-
Notifications
You must be signed in to change notification settings - Fork 694
Description
TLDR: I think in search.py, --k-score 'seq:96,prof:80' should not be passed with single quotes because it is being ignored by mmseqs prefilter and defaults to the default parameter. This causes a diff in the MSA result.
Problem
When we don't pass a sensitivity, Colabfold adds the --k-score 'seq:96,prof:80' flag to mmseqs search https://github.com/sokrypton/ColabFold/blob/main/colabfold/mmseqs/search.py#L122. mmseqs search passes this to mmseqs prefilter. According to the docs
--k-score TWIN k-mer threshold for generating similar k-mer lists [seq:2147483647,prof:2147483647]
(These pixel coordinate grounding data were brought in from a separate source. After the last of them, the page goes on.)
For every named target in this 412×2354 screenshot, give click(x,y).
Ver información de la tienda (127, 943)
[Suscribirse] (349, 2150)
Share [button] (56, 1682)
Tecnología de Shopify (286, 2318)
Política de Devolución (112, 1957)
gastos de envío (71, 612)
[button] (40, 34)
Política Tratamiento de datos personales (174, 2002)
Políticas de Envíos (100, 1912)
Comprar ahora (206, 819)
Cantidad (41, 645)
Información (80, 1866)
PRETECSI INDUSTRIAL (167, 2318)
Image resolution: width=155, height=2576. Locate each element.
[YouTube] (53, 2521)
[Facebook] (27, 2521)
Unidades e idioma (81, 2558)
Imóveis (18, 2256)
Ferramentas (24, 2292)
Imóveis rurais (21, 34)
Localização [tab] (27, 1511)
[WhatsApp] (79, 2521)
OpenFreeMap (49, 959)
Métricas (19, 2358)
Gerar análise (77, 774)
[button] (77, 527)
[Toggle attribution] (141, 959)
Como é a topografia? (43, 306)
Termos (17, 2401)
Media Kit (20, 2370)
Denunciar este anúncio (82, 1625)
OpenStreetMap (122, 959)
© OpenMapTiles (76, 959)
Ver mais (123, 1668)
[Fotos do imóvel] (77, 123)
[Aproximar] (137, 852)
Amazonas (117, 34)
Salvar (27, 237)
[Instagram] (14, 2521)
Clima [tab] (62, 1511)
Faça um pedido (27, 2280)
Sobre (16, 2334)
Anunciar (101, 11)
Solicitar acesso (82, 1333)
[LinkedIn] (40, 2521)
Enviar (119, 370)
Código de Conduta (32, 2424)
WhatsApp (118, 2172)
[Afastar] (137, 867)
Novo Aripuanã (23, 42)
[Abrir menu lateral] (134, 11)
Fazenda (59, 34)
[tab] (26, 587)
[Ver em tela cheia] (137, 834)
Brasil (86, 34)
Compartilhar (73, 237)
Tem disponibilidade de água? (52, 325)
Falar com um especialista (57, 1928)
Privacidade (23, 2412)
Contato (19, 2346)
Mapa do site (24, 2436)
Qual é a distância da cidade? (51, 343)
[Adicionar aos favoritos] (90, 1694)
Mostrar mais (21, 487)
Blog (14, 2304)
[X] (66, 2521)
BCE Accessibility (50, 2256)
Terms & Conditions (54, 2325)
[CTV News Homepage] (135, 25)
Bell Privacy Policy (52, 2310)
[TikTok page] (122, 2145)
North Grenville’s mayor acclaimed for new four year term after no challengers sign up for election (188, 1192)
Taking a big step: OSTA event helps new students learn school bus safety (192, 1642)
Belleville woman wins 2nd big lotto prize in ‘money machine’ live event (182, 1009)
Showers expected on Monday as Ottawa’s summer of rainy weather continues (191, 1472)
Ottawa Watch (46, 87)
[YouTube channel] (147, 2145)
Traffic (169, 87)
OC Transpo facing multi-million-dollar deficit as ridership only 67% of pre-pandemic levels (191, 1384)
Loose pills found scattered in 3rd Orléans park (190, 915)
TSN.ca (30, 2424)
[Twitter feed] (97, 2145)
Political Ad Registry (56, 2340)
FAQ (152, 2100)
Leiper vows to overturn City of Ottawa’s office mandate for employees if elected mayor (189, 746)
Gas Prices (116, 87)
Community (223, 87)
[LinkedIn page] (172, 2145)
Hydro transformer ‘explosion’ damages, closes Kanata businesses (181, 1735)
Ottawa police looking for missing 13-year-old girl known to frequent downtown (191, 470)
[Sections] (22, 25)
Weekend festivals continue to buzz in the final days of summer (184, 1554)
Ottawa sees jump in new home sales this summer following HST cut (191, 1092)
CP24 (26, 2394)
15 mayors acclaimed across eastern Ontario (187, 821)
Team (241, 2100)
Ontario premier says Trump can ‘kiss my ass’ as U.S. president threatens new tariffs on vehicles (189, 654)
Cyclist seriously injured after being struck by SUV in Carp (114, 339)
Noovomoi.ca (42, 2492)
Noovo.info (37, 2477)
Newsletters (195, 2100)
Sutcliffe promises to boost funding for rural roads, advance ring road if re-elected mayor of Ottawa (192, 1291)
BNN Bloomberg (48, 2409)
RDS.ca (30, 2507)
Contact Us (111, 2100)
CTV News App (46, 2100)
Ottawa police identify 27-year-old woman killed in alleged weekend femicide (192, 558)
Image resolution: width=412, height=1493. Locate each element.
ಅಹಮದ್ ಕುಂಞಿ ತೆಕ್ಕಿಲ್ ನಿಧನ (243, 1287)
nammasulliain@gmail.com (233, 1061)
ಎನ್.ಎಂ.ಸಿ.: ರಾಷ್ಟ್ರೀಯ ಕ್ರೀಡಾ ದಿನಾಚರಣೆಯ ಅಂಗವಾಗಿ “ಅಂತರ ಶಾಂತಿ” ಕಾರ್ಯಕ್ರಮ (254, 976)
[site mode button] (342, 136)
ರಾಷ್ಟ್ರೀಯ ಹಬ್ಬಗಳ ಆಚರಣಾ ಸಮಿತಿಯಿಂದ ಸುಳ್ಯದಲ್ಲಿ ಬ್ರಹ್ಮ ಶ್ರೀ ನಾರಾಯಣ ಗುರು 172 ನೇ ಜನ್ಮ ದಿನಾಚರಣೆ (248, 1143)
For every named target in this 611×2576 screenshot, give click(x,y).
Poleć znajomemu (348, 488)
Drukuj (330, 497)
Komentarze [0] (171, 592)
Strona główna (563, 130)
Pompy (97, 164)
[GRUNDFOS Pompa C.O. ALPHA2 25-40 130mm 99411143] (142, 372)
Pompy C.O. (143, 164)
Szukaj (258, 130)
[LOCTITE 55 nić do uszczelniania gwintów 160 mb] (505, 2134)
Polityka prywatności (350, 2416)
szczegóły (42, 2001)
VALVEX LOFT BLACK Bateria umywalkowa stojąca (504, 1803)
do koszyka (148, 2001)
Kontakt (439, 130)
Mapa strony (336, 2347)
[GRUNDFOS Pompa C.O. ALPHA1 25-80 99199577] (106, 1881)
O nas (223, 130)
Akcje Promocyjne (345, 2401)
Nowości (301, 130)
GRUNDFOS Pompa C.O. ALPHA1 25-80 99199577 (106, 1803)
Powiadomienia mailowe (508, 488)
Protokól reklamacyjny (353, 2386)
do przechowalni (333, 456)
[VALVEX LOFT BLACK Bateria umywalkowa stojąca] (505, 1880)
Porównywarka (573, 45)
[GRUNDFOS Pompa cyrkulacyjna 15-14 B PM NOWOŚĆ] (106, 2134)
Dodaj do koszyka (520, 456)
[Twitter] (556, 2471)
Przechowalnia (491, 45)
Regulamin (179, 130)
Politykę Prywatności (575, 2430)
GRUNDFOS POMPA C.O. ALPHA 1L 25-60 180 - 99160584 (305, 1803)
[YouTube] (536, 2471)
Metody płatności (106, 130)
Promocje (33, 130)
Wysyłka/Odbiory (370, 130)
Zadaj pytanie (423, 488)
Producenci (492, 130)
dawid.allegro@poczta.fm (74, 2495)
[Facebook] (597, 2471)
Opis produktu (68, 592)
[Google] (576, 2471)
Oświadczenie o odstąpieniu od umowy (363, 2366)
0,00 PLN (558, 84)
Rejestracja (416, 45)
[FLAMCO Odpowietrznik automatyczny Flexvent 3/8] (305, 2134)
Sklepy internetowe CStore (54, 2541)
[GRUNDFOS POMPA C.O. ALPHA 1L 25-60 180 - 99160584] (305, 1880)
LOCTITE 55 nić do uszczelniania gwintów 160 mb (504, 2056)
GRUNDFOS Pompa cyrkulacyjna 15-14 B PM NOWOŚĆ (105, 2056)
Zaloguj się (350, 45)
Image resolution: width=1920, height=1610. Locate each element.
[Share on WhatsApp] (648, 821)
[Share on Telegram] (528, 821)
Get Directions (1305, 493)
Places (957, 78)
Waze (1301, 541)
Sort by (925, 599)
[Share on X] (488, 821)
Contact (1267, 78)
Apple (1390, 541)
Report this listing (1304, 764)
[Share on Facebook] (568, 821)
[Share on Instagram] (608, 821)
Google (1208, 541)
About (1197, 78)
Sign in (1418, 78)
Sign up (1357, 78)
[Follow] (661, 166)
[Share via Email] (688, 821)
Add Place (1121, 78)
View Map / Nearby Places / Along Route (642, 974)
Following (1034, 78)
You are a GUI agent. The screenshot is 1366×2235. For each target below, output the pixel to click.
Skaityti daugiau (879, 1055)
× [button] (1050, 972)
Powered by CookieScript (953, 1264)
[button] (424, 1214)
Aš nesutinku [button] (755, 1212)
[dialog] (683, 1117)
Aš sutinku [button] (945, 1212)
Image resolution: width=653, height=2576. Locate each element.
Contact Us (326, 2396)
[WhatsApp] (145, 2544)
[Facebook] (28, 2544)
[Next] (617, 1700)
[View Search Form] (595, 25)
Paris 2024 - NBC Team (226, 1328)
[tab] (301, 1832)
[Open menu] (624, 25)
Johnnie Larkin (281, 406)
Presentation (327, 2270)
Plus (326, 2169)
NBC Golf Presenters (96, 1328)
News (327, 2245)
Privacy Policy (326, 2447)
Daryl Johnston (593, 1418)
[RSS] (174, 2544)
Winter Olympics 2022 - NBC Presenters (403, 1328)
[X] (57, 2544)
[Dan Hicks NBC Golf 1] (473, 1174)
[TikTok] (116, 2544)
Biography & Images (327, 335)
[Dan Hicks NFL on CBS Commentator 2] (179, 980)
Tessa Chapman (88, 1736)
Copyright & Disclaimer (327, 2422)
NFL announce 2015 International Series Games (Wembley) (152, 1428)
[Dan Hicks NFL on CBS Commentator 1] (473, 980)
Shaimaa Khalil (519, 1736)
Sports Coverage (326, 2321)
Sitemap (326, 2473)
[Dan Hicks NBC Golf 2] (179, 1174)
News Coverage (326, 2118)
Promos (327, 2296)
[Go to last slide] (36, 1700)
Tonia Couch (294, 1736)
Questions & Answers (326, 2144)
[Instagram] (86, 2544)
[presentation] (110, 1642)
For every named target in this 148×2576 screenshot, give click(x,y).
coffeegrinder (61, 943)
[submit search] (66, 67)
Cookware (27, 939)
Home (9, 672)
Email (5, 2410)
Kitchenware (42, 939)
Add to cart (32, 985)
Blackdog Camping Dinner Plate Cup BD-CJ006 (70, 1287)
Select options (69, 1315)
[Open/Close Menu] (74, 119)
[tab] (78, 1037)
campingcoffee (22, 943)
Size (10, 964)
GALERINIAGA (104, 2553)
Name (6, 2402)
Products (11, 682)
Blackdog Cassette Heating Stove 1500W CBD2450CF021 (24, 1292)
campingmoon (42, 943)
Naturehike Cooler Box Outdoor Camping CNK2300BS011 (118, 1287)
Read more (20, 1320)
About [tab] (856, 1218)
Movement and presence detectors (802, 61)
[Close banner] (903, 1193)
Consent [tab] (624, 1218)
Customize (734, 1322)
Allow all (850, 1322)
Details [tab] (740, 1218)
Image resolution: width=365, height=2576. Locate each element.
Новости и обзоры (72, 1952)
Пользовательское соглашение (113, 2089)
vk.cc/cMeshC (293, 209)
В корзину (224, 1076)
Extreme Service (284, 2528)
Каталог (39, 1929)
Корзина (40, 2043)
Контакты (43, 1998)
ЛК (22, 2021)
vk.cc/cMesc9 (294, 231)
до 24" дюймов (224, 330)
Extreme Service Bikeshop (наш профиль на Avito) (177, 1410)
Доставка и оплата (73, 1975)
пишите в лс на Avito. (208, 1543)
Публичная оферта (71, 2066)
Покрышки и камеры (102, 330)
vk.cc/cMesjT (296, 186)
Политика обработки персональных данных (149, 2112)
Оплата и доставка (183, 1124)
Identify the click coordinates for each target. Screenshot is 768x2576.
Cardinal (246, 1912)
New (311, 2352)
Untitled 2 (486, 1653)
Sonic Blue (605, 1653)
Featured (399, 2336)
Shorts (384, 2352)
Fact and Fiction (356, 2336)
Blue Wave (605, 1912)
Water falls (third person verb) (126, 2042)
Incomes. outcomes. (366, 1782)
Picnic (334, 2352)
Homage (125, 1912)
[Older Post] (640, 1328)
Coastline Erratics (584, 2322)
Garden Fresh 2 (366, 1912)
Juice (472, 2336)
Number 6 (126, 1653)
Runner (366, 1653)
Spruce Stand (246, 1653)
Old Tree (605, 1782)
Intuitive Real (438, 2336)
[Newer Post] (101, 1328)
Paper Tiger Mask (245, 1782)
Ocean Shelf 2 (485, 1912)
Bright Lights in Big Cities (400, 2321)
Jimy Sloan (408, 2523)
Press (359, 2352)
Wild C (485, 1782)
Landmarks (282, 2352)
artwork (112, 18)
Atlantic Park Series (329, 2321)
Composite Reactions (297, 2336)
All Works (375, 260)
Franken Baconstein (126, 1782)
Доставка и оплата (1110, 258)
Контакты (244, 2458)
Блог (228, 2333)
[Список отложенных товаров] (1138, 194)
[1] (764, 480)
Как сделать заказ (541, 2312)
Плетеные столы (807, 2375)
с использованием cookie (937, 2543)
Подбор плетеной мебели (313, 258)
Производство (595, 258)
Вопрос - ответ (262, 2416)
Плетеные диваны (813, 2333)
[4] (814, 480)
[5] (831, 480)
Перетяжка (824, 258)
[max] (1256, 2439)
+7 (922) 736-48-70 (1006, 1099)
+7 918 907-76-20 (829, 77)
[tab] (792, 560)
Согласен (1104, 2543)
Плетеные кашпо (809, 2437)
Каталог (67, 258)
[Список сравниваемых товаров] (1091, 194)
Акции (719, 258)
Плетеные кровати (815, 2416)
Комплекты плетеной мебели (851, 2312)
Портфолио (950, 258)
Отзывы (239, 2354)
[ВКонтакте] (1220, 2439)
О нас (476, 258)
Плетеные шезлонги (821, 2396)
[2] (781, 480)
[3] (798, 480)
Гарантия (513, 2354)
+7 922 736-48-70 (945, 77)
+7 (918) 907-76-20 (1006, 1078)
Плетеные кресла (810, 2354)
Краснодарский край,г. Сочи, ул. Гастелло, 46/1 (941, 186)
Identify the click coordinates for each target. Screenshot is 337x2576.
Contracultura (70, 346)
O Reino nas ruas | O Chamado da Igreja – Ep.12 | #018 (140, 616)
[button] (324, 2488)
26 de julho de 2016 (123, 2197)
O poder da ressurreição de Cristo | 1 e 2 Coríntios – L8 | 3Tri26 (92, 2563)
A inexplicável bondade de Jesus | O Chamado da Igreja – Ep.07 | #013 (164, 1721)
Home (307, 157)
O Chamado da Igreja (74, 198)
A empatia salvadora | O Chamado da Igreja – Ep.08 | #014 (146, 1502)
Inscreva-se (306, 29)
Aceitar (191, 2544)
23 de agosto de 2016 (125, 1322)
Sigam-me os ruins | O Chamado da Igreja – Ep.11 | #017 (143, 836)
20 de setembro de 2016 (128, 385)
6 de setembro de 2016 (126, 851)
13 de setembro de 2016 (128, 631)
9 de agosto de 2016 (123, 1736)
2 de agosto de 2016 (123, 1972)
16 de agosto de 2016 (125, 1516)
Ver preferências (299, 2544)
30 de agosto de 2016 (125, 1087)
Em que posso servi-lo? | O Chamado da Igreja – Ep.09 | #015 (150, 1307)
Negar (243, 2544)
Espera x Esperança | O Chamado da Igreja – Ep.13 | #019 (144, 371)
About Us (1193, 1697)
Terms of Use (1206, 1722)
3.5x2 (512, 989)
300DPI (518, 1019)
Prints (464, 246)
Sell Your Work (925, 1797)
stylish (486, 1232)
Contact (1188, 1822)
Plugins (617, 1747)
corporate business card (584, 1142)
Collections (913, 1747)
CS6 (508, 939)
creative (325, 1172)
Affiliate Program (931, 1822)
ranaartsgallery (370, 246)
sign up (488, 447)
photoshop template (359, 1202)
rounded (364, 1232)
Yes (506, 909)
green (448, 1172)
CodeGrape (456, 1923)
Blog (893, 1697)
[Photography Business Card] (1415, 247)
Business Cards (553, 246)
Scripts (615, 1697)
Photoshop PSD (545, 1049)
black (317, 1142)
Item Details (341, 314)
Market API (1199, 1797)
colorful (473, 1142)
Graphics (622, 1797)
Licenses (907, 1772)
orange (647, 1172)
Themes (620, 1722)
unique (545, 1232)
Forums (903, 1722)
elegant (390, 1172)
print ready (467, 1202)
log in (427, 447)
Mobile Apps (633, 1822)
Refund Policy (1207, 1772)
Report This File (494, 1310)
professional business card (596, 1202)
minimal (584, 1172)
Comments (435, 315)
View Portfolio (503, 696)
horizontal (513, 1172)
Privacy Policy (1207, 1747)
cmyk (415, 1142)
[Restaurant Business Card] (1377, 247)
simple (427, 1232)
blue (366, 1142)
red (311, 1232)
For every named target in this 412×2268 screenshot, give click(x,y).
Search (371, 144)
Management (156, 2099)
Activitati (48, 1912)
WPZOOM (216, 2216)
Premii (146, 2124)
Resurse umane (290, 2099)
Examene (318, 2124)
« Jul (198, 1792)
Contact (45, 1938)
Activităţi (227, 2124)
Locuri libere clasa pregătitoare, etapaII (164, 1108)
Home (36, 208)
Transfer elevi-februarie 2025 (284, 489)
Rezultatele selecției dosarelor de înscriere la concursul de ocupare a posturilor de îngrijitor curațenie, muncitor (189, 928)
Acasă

it must be a TWIN, not STR. Since we are passing a STR, mmseqs prefilter ignores the flag and passes the default, seq:2147483647,prof:2147483647. Here are the first few lines of the logs
INFO:__main__:Running mmseqs createdb ishaan_tmp/query.fas ishaan_tmp/qdb --shuffle 0 --dbtype 1
createdb ishaan_tmp/query.fas ishaan_tmp/qdb --shuffle 0 --dbtype 1
Converting sequences
[
Time for merging to qdb_h: 0h 0m 0s 0ms
Time for merging to qdb: 0h 0m 0s 0ms
Database type: Aminoacid
Time for processing: 0h 0m 0s 30ms
INFO:__main__:Running mmseqs search ishaan_tmp/qdb /home/ec2-user/ColabFold/uniref30_2302_db ishaan_tmp/res ishaan_tmp/tmp --threads 180 --num-iterations 3 --db-load-mode 2 -a -e 0.1 --max-seqs 10000 --prefilter-mode 0 --k-score 'seq:96,prof:80'
Create directory ishaan_tmp/tmp
search ishaan_tmp/qdb /home/ec2-user/ColabFold/uniref30_2302_db ishaan_tmp/res ishaan_tmp/tmp --threads 180 --num-iterations 3 --db-load-mode 2 -a -e 0.1 --max-seqs 10000 --prefilter-mode 0 --k-score 'seq:96,prof:80'
prefilter ishaan_tmp/qdb /home/ec2-user/ColabFold/uniref30_2302_db.idx ishaan_tmp/tmp/7040578792334987330/pref_0 --sub-mat 'aa:blosum62.out,nucl:nucleotide.out' --seed-sub-mat 'aa:VTML80.out,nucl:nucleotide.out' -s 5.7 -k 0 --target-search-mode 0 --k-score seq:2147483647,prof:2147483647 --alph-size aa:21,nucl:5 --max-seq-len 65535 --max-seqs 10000 --split 0 --split-mode 2 --split-memory-limit 0 -c 0 --cov-mode 0 --comp-bias-corr 1 --comp-bias-corr-scale 1 --diag-score 1 --exact-kmer-matching 0 --mask 1 --mask-prob 0.9 --mask-lower-case 0 --mask-n-repeat 0 --min-ungapped-score 15 --add-self-matches 0 --spaced-kmer-mode 1 --db-load-mode 2 --pca substitution:1.100,context:1.400 --pcb substitution:4.100,context:5.800 --threads 180 --compressed 0 -v 3
Index version: 16
Generated by: 18.8cc5c
ScoreMatrix: VTML80.out
Query database size: 2 type: Aminoacid
Estimated memory consumption: 375G
Target database size: 36293491 type: Aminoacid
Process prefiltering step 1 of 1
k-mer similarity threshold: 122
Starting prefiltering scores calculation (step 1 of 1)
Query db start 1 to 2
Target db start 1 to 36293491
[=================================================================] 2 0s 0ms
76.316176 k-mers per position
82364 DB matches per sequence
0 overflows
You can see the script passes --k-score 'seq:96,prof:80' (with quotations) to mmseqs search but mmseqs prefilter ignores that and runs the default --k-score seq:2147483647,prof:2147483647. And the k-mer similarity threshold is 122 not 96. If I modify search.py to not pass the single quotes, here are the logs.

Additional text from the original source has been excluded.